When combining its competitive advantages and low-risk profile with its 4% dividend yield and expected 5-6% FFO and dividend per share CAGR over the next half decade, ESS offers a very attractive risk-reward profile for investors looking for safe high yield.
The Legend of 'O'
Realty Income (O) is a legendary dividend growth stock due to its track record of crushing the S&P 500's total returns since it went public back in 1994 and paying out an attractive monthly dividend that it has increased for 27 consecutive years.
It enjoys immense scale, with a portfolio of 11,733 properties leased out on conservatively structured triple net leases to 1,147 tenants. O has an 8.8-year weighted average lease term and generates 43% of its rental income from investment grade tenants, giving it high visibility into its future cash flow stream. This cash flow stream has also proven to perform very well during recessions, further adding to the strength of its profile.
With an A- credit rating, a 6.3-year weighted average term to maturity for its notes and bonds, a fixed charge coverage ratio of 5.5x, 95% of debt being unsecured, 88% of debt at fixed interest rates, liquidity of over $2.5 billion, and a net debt to annualized pro forma adjusted EBITDA of 5.2x, O's balance sheet is fortress-like.
O stock currently offers an attractive 4.5% dividend yield that is very safe and likely to continue growing for many years to come given its strong business model and track record. O also trades at a meaningful discount to its historical averages on an EV/EBITDA, P/AFFO, and P/NAV basis. Combined with expected continued mid-single-digit annualized AFFO per share growth and the 4.5% dividend yield this creates an attractive risk-adjusted total return profile.
Make a Federal Case Out of This REIT
Finally, Federal Realty Trust (FRT) is a leading retail-focused REIT that owns, develops, and redevelops shopping centers in high-income, densely populated coastal markets in the U.S. These markets are likely to help FRT generate long-term outperformance due to their strong income and population growth trends.
With more than 3,100 tenants in over 105 properties and no single tenant providing even 3% of its annualized base rent, FRT is well-insulated against retail bankruptcies that may develop as e-commerce continues to grow and potential future recessions take their toll on retailers and their landlords.
In addition to its concentration on markets with favorable income and demographic trends, FRT also creates value for shareholders by leveraging its strong A- rated balance sheet to invest in its current and new properties at attractive rates of return.
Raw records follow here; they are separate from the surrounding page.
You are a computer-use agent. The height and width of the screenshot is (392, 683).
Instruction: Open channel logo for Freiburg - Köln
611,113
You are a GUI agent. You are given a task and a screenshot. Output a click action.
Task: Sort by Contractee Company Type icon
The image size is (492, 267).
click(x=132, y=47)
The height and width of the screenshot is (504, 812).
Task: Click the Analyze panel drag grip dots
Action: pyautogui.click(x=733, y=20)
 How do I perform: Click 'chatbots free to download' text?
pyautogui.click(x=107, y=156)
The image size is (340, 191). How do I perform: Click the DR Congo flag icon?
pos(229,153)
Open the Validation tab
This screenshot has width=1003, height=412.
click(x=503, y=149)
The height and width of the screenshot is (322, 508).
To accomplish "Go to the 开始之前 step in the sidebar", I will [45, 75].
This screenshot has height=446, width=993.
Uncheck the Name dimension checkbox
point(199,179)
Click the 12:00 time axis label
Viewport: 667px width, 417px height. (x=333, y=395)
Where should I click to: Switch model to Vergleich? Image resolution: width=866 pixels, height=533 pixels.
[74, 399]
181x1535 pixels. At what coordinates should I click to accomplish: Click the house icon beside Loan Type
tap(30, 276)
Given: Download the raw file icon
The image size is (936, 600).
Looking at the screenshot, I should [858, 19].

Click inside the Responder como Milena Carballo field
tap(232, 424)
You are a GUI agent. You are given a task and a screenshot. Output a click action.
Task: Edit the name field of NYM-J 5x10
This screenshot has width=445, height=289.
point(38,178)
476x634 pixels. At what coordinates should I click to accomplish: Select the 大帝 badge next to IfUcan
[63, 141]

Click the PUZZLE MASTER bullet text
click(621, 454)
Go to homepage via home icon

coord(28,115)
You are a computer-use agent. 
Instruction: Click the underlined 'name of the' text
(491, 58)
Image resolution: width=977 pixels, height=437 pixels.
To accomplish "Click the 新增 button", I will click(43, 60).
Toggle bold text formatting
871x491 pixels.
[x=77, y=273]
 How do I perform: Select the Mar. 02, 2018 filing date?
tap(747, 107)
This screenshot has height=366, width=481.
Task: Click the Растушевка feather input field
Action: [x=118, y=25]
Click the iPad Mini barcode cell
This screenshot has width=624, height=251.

In addition to driving rental income growth, these investments also keep its assets fresh and attractive to tenants and shoppers alike, further strengthening their competitive positioning.
While certainly not recession proof, FRT performed pretty well during the last major recession and will likely do so again during the next recession given its diversification, the strength of its markets, and the quality of its tenants and properties. In the last major recession, its FFO-per-share grew by 6.4% year over year in 2008, declined by 8.8% in 2009, and then grew by 10.5% in 2010. As a result, we have confidence in the continuation of its long-term dividend growth streak.
With the economic uncertainty at a very high level, safe and attractive income investments are more valuable than ever to investors. With proven and attractively priced high-yield REITs like ESS, O, and FRT, investors have access to some of the best real estate portfolios, management teams, and business models in the world that should continue to churn out growing streams of income for many years to come.